Members of 7RAR disembark from a landing craft at Vung Tau for their second tour of duty in Vietnam, February 1970. [Image courtesy of Jerzy Rainer]

Members of 7RAR disembark from a landing craft at Vung Tau for their second tour of duty in Vietnam, February 1970. [Image courtesy of Jerzy Rainer]

The port of Vung Tau lies in the south of South Vietnam on a peninsula that extends from the southern tip of Phuoc Tuy province into the South China Sea. Already a popular resort before the war, Vung Tau came to be used by Australian and American servicemen as a rest area. The influx of Americans in the early 1960s meant that much of the area’s income derived from construction projects, the presence of military bases and spending by civilian and military holiday makers.

Patrols of the United States 173 Airborne Brigade cleared the area that would be occupied by 1 Australian Logistic Support Group (1ALSG), between the staging area for the move to Nui Dat and a strip of sand dunes known as Back Beach. Although far from ideal, Vung Tau’s popularity as a resort area meant that the more favourable areas for construction had long since been developed.

'Vung Tau'

  • A welcoming banner strung between two trees by local Vietnamese officials during Australian Prime Minister Harold Holt's visit in May 1966. The banner reads: 'The people of Vietnam welcome the assistance from the friendly people of Australia'. [AWM P02022.002]
  • HMAS Sydney in Vung Tau harbour. Australian naval artist Ian Hansen served with the RAN during the conflict. [Image courtesy of Ian Hansen]
  • Deckchairs and surfboards on the beach at Vung Tau. From left, Gunner Bob Ferguson of Qld,  Private (Pte) Pat Mann,  Pte Tom Smith and Lance Corporal Gary Bland of NSW, 1966. [AWM SHA/66/0084/VN]
  • No 1 Australian Logistics Support Group (NO 1 ALSG), No. 2 Advanced Ordnance Depot (2AOD) stores and barracks in foreground with the Australian Amenities service canteen in the background, 1967. [AWM P01392.013]
  • Members of 2nd Field Ambulance, with Red Cross nursing sister Winsome Ayliffe, move a soldier from an ambulance during a medical evacuation.
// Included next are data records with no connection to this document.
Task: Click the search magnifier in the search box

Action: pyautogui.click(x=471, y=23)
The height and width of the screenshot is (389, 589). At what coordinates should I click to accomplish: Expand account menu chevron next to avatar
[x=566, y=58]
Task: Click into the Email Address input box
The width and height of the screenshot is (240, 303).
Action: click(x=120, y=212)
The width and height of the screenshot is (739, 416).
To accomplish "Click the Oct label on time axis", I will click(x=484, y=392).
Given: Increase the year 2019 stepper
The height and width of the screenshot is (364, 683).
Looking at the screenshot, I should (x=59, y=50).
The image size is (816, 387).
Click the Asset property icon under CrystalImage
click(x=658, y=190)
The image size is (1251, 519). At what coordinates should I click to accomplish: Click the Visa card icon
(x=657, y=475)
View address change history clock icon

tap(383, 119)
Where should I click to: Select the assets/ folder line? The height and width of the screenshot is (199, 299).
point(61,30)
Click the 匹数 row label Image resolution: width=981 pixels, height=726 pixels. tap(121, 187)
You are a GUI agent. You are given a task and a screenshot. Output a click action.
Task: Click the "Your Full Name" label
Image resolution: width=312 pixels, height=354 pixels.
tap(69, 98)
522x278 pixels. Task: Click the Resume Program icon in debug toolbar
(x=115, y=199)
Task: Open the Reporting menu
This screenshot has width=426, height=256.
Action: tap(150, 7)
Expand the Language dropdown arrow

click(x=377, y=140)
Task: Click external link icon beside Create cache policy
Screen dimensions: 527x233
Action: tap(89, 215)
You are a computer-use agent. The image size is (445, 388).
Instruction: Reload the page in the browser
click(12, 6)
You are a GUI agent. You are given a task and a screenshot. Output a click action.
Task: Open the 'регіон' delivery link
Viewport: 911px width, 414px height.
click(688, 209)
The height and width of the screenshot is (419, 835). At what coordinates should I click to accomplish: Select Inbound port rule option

Bruce Fletcher, 1967. [Oil on canvas on hardboard, 39.2 x 49.4 cm AWM ART40580]
  • Two US Navy ships that supplied all the electricity to the town of Vung Tau and the immediate region. The ships were moored permanently at the port, 1968. [AWM P06295.002]
  • A council worker in Vung Tau, 1968. [Image courtesy of Larry Davenport]
  • An armed South Vietnamese coastal naval vessel off Vung Tau, 1968. [Image courtesy of Norm Cooper]
  • The Australian base at Vung Tau. The 1ATF Field Hospital in the foreground with the Red Cross indicating the helicopter landing pad. The RAAF base is in the background. C. 1970. [AWM P00657.015]
  • An aerial view of Vung Tau with the Peter Badcoe Club on the right. The club was named in honour of Major Peter Badcoe, VC (AATTV), who was killed in action north of Hue on 7 April 1967 and who was subsequently awarded the Victoria Cross. [Image courtesy of Trevor Harvey]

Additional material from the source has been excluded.